I took the bus from Winchester, which took around 40 minutes to reach the roundabout near Chawton village on the way to Alton.
From the roundabout I followed the signs and walked down the road towards Chawton.
I walked past some beautiful, old cottages, which can’t have altered much since Jane’s lifetime.
Thatch Cottage (below) was home to Miss Benn, a friend to the Austen ladies. She lived in this building until 1816.
I soon reached Jane Austen’s house, which I will describe in more detail in another post.
The cottage (the red-brick building on the left) is situated at the junction of Fareham and Gosport, which used to be a busy spot when the Austens lived there. Chawton is now a small and fairly quiet village with a strong period feel to it.
After Chawton Cottage on the left, you can see a thatched building (below), which used to house the Clinker family. They had a blacksmith’s shop, where the Austen’s coach would stop for ‘servicing’.
On the other side of the road, opposite Chawton Cottage, there is now a tea shop aptly named ‘Cassandra’s Cup’. It’s a lovely, quaint place with some excellent cakes.
After finishing my tour of Chawton Cottage, I turned right to walk towards Chawton House and church. It was a beautiful, sunny day of July and the walk was lovely, with green fields, high hedgerows and wild flowers on the roadsides and sheep pottering about the fields. One can easily imagine how these landscapes will have inspired Jane Austen to write with such warmth about country life.
I soon saw Chawton Church – St Nicholas Church – across the field on the left.
Having seen the church from inside, I was slightly disappointed to discover later that, although this was the original spot for Chawton Church, most of the church was destroyed by fire in 1871 and therefore this was not the building that Jane would have known. However, you can still see the well-preserved tombstones of Jane’s mother (left) and sister Cassandra (right) in the churchyard.

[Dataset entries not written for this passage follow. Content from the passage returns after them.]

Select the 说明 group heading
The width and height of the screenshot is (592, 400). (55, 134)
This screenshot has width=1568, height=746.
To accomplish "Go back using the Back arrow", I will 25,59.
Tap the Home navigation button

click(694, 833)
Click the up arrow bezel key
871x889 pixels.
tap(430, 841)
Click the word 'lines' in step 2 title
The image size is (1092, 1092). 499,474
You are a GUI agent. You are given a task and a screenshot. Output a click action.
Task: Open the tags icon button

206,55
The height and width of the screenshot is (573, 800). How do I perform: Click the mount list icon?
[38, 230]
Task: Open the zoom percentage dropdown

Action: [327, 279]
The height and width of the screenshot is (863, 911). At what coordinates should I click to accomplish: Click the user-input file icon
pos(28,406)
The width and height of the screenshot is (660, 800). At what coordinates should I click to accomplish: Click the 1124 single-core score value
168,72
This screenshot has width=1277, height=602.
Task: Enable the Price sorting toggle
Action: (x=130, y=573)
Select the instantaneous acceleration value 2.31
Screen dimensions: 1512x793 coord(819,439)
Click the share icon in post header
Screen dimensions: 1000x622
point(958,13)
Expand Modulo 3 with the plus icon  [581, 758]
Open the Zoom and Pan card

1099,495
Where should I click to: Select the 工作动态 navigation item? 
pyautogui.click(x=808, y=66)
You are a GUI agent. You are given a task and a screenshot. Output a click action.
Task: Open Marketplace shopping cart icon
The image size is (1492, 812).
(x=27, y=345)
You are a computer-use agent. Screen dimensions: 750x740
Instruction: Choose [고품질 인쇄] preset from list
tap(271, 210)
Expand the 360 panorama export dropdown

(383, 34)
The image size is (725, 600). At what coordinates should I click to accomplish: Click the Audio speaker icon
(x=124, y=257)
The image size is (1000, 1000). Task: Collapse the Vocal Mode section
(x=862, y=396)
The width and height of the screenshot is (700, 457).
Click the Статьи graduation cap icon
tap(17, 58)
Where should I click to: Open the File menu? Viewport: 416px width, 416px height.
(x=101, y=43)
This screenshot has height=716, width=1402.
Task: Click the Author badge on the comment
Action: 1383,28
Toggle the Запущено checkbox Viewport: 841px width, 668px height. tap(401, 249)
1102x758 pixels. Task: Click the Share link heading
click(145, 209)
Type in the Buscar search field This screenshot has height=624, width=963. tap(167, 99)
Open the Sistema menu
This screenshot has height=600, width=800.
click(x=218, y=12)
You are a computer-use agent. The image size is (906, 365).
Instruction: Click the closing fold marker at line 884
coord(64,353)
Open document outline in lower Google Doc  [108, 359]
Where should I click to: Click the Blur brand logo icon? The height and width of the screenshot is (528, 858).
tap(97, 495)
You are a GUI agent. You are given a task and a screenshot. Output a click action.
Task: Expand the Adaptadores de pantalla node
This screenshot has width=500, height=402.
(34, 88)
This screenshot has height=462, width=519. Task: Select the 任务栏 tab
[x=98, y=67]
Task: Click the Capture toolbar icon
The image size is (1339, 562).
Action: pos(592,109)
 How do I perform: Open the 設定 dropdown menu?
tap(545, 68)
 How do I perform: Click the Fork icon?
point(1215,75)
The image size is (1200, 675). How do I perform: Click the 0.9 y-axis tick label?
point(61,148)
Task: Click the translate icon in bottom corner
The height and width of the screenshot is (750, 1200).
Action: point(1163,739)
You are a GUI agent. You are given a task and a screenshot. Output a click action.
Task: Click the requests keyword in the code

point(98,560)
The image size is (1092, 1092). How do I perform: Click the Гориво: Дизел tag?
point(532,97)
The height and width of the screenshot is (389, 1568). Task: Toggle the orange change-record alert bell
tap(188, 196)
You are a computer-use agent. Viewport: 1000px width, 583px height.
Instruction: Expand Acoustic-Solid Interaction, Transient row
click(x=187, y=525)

I walked on, and soon reached the gates to Chawton House on the left. Chawton House was owned by Jane’s wealthy brother, Edward Austen Knight who, as the squire of the estate, provided the living for the Austen ladies on his estate. The Austen ladies were regular visitors to the manor, which they called the Great House.
Chawton House is only open to visitors once a week, but I was lucky enough to have a quick glance from the entrance. Chawton House was the last stop on my walk around Chawton.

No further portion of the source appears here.